Economic activity in the manufacturing sector expanded in October for the 17th consecutive month, its highest level since March 2011, according to nation’s supply executives.

The Institute of Supply Management’s manufacturing index registered 59%, an increase of 2.4 percentage points from September’s reading of 56.6%. A reading above 50% indicates expansion while one below 50% indicates contraction.

The New Orders Index registered 65.8%, an increase of 5.8 percentage points from the 60% reading in September, indicating growth in new orders for the 17th consecutive month.

Comments from the panel generally cite positive business conditions, with growth in demand and production volumes, according to ISM, with 16 of 18 manufacturing industries reporting growth in October.

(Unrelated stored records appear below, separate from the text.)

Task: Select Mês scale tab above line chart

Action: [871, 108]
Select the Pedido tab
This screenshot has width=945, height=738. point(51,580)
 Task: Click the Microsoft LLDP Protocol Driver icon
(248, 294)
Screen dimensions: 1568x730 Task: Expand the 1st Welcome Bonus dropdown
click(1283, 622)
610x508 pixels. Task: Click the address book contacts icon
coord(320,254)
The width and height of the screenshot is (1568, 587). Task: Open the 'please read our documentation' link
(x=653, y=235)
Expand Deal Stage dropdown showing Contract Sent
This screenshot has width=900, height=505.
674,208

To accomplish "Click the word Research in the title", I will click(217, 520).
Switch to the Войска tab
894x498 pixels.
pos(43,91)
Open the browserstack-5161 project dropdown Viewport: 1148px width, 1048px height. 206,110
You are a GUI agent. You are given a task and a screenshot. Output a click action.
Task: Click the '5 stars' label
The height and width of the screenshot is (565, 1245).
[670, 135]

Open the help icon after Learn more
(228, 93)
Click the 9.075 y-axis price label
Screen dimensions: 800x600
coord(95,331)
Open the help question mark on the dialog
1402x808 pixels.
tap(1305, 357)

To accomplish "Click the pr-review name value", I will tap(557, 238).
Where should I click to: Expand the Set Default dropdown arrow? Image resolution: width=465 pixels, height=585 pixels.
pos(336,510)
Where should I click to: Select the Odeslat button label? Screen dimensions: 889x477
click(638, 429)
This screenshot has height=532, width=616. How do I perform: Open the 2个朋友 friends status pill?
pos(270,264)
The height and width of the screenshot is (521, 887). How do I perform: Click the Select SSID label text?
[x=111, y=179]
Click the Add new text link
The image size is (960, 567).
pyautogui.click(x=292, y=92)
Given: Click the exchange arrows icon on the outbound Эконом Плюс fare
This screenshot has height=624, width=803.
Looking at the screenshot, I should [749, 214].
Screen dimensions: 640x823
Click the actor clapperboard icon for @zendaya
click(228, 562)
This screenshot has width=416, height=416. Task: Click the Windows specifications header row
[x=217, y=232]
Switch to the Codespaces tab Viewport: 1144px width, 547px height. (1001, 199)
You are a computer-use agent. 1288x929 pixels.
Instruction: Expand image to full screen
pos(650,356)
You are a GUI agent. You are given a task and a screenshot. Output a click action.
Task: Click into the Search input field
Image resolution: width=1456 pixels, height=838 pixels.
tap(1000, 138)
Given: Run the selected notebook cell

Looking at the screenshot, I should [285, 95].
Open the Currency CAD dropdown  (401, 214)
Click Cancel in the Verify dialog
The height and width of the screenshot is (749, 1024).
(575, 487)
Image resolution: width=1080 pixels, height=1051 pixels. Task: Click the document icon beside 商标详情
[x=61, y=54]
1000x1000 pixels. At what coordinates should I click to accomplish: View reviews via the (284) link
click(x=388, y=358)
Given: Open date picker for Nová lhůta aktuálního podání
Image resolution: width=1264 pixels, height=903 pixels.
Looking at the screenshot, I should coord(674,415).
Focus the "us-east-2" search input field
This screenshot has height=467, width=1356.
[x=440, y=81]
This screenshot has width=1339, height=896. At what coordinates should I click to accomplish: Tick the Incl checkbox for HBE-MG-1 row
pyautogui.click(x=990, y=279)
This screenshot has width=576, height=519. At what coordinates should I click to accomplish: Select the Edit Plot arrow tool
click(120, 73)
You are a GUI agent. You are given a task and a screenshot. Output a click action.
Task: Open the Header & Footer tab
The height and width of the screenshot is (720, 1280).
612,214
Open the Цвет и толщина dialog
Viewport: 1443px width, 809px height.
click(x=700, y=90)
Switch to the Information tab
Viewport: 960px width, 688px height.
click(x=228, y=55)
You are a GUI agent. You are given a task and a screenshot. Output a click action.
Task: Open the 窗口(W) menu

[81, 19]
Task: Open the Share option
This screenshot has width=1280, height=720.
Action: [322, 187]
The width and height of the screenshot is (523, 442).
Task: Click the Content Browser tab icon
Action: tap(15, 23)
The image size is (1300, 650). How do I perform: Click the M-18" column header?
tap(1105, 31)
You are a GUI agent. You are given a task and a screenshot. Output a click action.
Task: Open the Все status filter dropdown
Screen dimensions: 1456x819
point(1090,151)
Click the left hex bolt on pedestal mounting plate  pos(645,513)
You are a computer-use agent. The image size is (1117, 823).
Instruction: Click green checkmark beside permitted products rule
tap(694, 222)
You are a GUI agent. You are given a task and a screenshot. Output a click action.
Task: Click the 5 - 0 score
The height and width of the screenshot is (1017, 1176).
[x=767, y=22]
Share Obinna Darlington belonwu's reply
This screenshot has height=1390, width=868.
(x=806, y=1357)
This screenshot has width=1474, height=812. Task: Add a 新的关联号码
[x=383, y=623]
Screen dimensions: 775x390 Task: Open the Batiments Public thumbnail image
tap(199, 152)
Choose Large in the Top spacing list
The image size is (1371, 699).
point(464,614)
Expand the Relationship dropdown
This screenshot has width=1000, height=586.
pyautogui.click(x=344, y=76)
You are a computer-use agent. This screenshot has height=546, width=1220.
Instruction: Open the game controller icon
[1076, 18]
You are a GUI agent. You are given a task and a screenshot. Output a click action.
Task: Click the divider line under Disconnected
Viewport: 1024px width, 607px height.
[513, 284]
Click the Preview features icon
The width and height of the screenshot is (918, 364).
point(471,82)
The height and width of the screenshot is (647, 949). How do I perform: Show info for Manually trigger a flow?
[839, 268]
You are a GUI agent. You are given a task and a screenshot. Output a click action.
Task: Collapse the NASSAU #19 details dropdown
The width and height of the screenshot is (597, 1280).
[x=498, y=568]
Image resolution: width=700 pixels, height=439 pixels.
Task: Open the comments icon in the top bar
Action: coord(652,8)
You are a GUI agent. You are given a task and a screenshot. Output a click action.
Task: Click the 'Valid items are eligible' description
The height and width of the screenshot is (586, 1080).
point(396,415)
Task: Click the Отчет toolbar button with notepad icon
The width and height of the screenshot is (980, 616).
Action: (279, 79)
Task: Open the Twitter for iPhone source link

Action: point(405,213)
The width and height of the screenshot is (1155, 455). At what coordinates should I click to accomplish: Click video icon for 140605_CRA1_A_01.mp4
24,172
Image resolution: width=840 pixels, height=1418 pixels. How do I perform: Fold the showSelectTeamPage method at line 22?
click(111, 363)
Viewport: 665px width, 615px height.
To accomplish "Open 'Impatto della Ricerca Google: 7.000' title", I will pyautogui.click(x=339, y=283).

However, a separate report on manufacturing indicates a little slowing in the sector, with output and new business growth both moderating, according to the Manufacturing Purchasing Managers Index from the financial information services provider Markit.

The seasonally adjusted final numbers posted 55.9 in October to remain well above the neutral 50 threshold, however, the headline index dropped from 57.5 in September the slowest overall improvement in business conditions for three months.

“October’s survey highlights that the revival in U.S. manufacturing conditions remains on track. Production levels expanded at an impressive rate by international standards and overall momentum is still stronger than the post-recession trend,” said Tim Moore, senior economist at Markit. “However, the latest figures indicate that the recovery has lost some intensity at the start of the fourth quarter, reflecting subdued export demand from the Euro area and key emerging markets.”

Finally, a third measure of the health of the economy shows total construction spending in the U.S. fell in September 0.4% from the revised August level, according to the U.S. Commerce Department, marking the second straight monthly drop.

The September level is 2.9% higher than from the same time a year earlier while it is 6.1% more in the first nine months of the year than compared to the first nine months of 2013.

The September decline was due to a 0.6% drop in non-residential construction the month before, which outweighed a 0.4% improvement in residential construction during the same time. The overall figure was also pulled down by a 3.7% drop in highway construction during September.